Yüce Allah, sivrisineği, karasineği, örümceği bile üstün körü görüp geçmememiz için onlardan bize çarpıcı örnekler sunmuştur.

“Şüphesiz Allah (hakkı açıklamak için) sivrisinek ve onun da ötesinde bir varlığı misal getirmekten çekinmez. “(2/26)

“Ey insanlar! (Size) bir misal verildi; şimdi onu dinleyin: Allah'ı bırakıp da yalvardıklarınız (taptıklarınız) bunun için bir araya gelseler bile bir sineği dahi yaratamazlar. Sinek onlardan bir şey kapsa, bunu ondan geri de alamazlar. İsteyen de âciz, kendinden istenen de! “  (22/73)

“Böyle iken onlara ne oluyor ki, âdeta arslandan ürküp kaçan yaban eşekleri gibi (hâla) öğütten yüz çeviriyorlar?”  (74/49-51)

“Allah'tan başka dostlar edinenlerin durumu, örümceğin durumu gibidir. Örümcek bir yuva edinir; halbuki yuvaların en çürüğü şüphesiz örümcek yuvasıdır. Keşke bilselerdi! “ (29/41)

“Eşeğine de bak. Seni insanlara bir ibret kılalım diye (yüz sene ölü tuttuk, sonra tekrar dirilttik). Şimdi sen kemiklere bak, onları nasıl düzenliyor, sonra ona nasıl et giydiriyoruz, dedi. “ (2/259)

“Fakat o, dünyaya saplandı ve hevesinin peşine düştü.

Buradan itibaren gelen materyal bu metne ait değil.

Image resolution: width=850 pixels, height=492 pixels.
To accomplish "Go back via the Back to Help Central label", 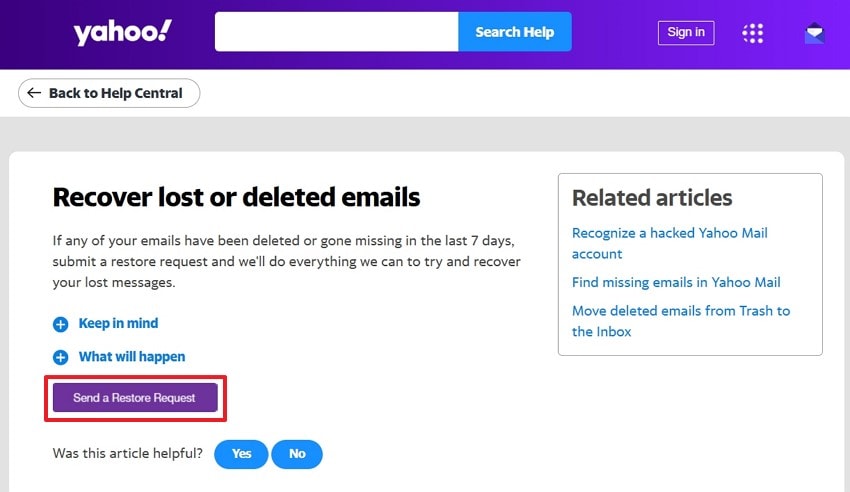I will [x=115, y=93].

Onun durumu tıpkı köpeğin durumuna benzer: Üstüne varsan da dilini çıkarıp solur, bıraksan da dilini sarkıtıp solur. İşte âyetlerimizi yalanlayan kavmin durumu böyledir. Kıssayı anlat; belki düşünürler. “ (7/176)

“Tevrat'la yükümlü tutulup da onunla amel etmeyenlerin durumu, ciltlerce kitap taşıyan merkebin durumu gibidir.”  (62/5)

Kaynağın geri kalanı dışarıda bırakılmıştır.